When Parton recently celebrated his 20th anniversary working for Tusculum’s food service providers, the university community returned the love. During a special ceremony where he received a certificate to mark this moment in his work career, students as well as faculty and staff members greeted him with cheers and clapping. The outpouring demonstrated the high regard in which everyone at the university holds him.

“He has a very gentle, kind soul,” said Dom Donnelly, Tusculum’s assistant athletic director for communications. “No matter how bad a day you might be having, he always perks you up. He always wants to say hi. I think there’s going to be a special place in heaven for that young man.”

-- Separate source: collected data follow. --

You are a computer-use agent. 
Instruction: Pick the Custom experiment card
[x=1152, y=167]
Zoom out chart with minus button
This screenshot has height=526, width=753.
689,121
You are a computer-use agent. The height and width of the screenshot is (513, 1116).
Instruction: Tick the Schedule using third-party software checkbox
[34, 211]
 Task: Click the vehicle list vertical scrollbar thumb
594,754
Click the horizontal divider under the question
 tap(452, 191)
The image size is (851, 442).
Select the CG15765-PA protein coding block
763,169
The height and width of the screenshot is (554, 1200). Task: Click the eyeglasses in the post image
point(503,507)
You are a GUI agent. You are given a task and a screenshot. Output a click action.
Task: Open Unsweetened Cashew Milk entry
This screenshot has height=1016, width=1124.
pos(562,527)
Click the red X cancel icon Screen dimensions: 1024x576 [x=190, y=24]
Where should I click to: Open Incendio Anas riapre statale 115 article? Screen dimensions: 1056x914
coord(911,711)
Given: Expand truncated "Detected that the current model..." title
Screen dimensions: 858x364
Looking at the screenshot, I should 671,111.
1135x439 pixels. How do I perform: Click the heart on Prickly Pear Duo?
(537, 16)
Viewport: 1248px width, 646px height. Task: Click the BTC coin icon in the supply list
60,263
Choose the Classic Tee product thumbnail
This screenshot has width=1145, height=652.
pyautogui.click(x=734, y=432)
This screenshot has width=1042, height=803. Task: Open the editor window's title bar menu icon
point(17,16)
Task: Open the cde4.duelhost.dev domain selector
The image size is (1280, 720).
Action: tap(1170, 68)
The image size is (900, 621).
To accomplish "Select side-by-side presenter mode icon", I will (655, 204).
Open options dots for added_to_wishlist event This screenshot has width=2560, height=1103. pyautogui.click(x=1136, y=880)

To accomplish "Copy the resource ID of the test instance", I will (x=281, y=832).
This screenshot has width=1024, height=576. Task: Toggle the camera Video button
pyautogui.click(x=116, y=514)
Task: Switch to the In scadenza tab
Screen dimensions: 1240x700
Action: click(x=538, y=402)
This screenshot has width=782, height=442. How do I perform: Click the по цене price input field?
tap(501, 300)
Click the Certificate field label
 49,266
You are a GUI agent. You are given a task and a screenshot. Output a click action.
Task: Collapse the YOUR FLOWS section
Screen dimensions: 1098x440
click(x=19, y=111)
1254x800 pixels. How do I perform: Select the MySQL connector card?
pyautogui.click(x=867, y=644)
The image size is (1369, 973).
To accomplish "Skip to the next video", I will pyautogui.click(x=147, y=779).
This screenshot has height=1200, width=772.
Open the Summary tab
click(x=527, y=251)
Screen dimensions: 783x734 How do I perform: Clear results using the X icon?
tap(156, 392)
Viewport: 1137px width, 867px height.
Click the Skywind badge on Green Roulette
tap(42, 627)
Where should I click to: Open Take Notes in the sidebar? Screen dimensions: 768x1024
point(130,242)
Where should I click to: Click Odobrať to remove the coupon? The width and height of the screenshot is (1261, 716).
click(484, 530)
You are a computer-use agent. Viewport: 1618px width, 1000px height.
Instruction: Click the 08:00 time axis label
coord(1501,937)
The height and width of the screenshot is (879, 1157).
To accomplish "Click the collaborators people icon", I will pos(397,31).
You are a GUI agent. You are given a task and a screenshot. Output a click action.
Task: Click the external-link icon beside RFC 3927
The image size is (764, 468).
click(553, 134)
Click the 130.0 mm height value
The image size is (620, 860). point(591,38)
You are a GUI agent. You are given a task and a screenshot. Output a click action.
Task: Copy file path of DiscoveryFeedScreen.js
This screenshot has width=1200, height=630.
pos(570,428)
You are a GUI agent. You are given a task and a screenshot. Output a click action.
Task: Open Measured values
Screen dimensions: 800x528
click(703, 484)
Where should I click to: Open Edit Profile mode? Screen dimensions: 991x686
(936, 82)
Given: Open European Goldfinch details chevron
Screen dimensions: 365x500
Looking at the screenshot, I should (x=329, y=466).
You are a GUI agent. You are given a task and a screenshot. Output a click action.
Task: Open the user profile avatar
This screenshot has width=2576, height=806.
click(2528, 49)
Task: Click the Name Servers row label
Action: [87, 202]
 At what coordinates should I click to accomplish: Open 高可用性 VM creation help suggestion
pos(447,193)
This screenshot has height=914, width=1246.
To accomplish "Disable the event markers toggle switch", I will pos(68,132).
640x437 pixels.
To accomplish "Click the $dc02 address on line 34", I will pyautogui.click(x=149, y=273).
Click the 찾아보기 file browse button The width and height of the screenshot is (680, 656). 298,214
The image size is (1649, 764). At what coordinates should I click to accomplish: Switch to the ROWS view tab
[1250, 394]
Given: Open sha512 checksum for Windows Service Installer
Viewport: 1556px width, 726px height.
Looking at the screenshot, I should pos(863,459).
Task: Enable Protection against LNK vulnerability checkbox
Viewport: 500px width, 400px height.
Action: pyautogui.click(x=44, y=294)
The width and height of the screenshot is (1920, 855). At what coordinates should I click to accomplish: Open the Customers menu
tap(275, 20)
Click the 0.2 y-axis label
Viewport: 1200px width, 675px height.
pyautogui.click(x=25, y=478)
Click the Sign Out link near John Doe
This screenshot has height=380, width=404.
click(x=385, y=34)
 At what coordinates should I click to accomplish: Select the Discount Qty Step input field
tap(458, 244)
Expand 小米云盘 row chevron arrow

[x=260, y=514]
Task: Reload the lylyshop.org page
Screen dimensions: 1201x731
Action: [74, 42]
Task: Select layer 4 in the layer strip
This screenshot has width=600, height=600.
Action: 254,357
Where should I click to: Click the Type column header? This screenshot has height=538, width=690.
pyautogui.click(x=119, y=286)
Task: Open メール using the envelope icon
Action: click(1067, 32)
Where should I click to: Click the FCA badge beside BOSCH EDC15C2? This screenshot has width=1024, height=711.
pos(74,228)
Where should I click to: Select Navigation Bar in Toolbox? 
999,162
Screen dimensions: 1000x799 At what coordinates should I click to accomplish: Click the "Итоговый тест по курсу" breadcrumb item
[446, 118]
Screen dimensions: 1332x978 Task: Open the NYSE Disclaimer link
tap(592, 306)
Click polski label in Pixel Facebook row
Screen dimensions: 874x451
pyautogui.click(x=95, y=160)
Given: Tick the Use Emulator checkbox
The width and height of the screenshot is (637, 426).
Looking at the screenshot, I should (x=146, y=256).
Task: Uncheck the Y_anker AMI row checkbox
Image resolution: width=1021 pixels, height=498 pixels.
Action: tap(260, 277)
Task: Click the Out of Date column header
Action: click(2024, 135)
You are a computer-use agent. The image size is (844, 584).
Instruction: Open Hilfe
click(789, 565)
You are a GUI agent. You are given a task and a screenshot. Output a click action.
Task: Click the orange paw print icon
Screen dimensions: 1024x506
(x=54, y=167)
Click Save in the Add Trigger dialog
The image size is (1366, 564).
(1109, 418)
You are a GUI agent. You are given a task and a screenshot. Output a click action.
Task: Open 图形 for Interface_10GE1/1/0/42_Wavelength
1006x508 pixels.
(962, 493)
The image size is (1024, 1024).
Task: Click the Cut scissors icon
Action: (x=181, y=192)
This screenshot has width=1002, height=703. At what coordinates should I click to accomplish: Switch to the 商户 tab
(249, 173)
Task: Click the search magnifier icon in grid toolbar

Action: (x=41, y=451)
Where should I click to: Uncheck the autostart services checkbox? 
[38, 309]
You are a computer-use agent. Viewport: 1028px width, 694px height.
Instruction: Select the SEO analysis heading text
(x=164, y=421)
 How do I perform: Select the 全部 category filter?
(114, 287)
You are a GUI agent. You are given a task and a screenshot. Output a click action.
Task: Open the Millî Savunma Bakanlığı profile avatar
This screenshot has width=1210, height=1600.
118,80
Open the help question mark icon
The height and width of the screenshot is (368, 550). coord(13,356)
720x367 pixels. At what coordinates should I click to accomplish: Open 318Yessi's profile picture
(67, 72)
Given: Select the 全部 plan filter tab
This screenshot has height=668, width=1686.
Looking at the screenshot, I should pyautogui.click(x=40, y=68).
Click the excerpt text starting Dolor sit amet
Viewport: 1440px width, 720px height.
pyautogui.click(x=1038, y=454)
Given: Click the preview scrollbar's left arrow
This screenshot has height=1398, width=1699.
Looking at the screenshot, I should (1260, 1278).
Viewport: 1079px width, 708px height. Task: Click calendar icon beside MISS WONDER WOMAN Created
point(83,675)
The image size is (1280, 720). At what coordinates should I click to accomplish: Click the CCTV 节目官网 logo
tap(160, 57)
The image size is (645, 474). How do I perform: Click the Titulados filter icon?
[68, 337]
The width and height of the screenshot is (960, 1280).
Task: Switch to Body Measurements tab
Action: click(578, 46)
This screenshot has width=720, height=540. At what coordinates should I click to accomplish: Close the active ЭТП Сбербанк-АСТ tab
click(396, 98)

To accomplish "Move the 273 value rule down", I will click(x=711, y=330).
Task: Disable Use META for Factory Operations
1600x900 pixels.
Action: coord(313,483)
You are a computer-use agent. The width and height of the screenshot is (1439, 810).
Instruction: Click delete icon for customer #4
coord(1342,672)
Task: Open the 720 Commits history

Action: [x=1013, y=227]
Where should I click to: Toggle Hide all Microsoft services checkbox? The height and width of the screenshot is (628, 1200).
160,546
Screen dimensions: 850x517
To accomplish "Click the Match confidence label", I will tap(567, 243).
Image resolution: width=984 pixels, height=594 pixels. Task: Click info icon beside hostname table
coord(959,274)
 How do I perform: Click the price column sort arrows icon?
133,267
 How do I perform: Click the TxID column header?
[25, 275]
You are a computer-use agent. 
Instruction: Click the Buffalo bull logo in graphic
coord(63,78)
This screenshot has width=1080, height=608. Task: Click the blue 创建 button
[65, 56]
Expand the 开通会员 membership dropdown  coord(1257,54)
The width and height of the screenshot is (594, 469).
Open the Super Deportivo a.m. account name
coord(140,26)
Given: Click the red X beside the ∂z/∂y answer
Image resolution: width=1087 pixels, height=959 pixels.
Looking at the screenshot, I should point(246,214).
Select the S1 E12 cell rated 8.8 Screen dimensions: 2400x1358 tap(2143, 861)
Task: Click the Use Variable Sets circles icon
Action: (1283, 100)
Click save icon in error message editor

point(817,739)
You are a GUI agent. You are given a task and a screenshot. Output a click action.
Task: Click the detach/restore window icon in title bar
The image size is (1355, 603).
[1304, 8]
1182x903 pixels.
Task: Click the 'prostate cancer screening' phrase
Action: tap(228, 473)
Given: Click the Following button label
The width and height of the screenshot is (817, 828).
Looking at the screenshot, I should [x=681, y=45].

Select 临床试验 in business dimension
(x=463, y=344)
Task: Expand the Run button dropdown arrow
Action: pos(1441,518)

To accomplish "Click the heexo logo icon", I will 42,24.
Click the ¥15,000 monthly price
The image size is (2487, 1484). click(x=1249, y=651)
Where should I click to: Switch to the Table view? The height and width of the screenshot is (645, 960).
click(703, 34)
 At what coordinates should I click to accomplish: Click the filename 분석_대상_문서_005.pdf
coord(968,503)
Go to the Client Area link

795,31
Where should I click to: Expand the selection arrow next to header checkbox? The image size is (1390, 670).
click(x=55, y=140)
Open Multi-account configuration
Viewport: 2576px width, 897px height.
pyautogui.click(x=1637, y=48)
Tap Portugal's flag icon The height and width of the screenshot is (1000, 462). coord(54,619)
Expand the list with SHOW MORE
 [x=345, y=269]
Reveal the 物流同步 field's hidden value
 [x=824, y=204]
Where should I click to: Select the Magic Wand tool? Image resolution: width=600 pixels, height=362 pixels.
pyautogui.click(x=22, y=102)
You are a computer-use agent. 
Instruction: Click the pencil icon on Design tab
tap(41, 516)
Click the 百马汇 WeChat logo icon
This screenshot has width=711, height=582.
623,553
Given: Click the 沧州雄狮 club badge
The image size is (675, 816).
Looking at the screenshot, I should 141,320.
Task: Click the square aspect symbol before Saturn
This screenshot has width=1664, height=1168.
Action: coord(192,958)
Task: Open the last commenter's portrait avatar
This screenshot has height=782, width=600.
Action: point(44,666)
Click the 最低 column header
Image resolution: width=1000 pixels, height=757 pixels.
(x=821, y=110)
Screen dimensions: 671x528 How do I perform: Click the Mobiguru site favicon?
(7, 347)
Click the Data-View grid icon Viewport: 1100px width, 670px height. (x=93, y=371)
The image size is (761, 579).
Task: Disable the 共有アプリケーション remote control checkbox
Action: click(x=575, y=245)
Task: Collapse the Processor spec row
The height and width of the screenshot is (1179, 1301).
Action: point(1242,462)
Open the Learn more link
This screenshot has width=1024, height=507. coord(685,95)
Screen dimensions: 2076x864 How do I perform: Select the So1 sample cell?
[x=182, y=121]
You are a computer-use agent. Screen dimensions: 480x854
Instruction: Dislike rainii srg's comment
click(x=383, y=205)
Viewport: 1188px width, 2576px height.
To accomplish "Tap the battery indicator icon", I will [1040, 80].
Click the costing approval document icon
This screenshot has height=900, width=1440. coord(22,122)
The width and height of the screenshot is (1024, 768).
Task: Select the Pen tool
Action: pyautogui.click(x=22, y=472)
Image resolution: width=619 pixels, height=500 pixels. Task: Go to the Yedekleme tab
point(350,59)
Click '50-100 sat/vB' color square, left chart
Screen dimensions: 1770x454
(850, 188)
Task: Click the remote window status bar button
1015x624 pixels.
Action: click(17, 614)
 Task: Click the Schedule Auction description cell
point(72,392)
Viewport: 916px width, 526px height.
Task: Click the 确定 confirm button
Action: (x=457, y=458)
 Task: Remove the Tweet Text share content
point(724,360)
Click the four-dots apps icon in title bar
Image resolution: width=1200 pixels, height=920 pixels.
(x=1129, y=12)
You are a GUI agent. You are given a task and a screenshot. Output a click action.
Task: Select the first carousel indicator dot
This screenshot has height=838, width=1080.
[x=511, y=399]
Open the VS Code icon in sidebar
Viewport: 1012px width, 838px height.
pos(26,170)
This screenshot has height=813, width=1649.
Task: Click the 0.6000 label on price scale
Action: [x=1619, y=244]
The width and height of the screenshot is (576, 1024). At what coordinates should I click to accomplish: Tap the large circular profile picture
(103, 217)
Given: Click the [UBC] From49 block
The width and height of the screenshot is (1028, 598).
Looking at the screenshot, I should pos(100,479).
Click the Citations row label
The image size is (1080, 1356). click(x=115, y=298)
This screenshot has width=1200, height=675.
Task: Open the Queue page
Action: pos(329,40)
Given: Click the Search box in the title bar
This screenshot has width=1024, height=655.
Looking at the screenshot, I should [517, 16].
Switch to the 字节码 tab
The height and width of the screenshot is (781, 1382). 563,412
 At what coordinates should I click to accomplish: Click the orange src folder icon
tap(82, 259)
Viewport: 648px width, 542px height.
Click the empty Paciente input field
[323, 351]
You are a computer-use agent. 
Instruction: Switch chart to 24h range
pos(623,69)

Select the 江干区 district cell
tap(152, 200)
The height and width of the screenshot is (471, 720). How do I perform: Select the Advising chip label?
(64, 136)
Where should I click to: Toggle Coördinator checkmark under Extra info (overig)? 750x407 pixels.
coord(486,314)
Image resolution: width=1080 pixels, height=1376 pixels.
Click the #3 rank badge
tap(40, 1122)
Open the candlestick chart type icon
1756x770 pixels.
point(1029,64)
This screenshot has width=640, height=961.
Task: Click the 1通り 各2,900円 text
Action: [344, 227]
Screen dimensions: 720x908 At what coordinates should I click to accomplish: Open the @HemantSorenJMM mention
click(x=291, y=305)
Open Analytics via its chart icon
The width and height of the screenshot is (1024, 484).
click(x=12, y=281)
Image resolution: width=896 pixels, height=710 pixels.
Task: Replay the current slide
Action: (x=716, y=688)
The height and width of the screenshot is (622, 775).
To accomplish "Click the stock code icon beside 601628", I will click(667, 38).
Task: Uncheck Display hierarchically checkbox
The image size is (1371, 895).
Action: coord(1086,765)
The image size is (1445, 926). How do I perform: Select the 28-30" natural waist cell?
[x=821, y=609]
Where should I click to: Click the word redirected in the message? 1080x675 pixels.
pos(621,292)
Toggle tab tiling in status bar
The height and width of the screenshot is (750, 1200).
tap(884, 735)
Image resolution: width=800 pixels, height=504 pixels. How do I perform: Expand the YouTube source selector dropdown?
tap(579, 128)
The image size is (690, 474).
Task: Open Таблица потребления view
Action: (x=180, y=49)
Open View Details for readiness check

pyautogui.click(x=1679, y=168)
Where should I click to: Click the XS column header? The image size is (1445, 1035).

Parton, who has Down syndrome, works weekdays in the cafeteria. Because his duties frequently put him where people eat, he is well-known and a beloved member of the Tusculum family.

Donnelly, who came to Tusculum shortly after Parton, has developed a bond with him. The two have a rapport in which they are able to joke with each other – and discuss Parton’s passion for pro wrestling. They will discuss WrestleMania and wrestlers Parton likes and does not prefer.

Because of Parton’s condition, some people naturally are prone to ask him whether he would like assistance with his job. But Donnelly said Parton politely declines, exhibiting pride in his ability to complete his work.

“He’s always self-sufficient and self-reliant,” Donnelly said. “He makes it clear that it’s his job and he wants to do it. If I pick up his bucket, he says, ‘No, that’s my job.’”

Dr. Dan Donaldson, a member of the Tusculum Board of Trustees, has known Parton for 15-20 years. He organized the anniversary celebration with Roxanna Jaynes, event manager for Chartwells, which is the food service provider for the cafeteria.

Dr. Donaldson and his wife picked up Parton and took him to First Presbyterian Church in Greeneville when Dr. Donaldson was the pastor, and he continues to attend there regularly. They also knew him because their daughter, Heather, met Parton at Comcare, a Greeneville agency that serves people with developmental disabilities. Heather Donaldson attends the day program with the agency, and Parton lives in a community home supported by Comcare. Parton and Heather Donaldson are boyfriend and girlfriend.

“He loves being around people, and he loves the relationships he has with people,” said Dr. Donaldson, who also serves as a Comcare board member. “He likes to kid around with folks. Having the opportunity to work at Tusculum has been really good because he has developed so many friendships with people there.”

Jimmy Sams, director of dining services for Chartwells at Tusculum, said Parton brings many attributes to his job. Sams noted Parton is always smiling and brightening people’s days with his friendliness. He said the students really enjoy seeing his employee.

“He comes to me almost every day and asks if he’s doing a good job,” Sams said. “He wants to know that he’s helpful and useful. The answer is unequivocally yes on all counts.”

Taking a brief break from his work, Parton said he likes cleaning the tables and the salad bar area and enjoys the people with whom he converses. He said he wants to keep working at Tusculum. In addition to sharing his love of pro wrestling, Parton highlighted his affinity for the late Michael Jackson. During the celebration for him, Parton danced – but offered no moonwalk – as Jackson’s “Billy Jean” played in the background.

Brenda Franklin, the team leader of Parton’s living unit at Comcare, said Parton benefits from working at Tusculum.

“He has a really high work ethic,” Franklin said. “I’ve jokingly said to him, ‘You can’t go to work today,’ and he’ll say, ‘Oh yes, I am.’ He doesn’t want to stay at the house all the time. He wants to work. It gives him his independence. Everyone at Tusculum makes him feel welcome, and he knows that. We’re very proud of him.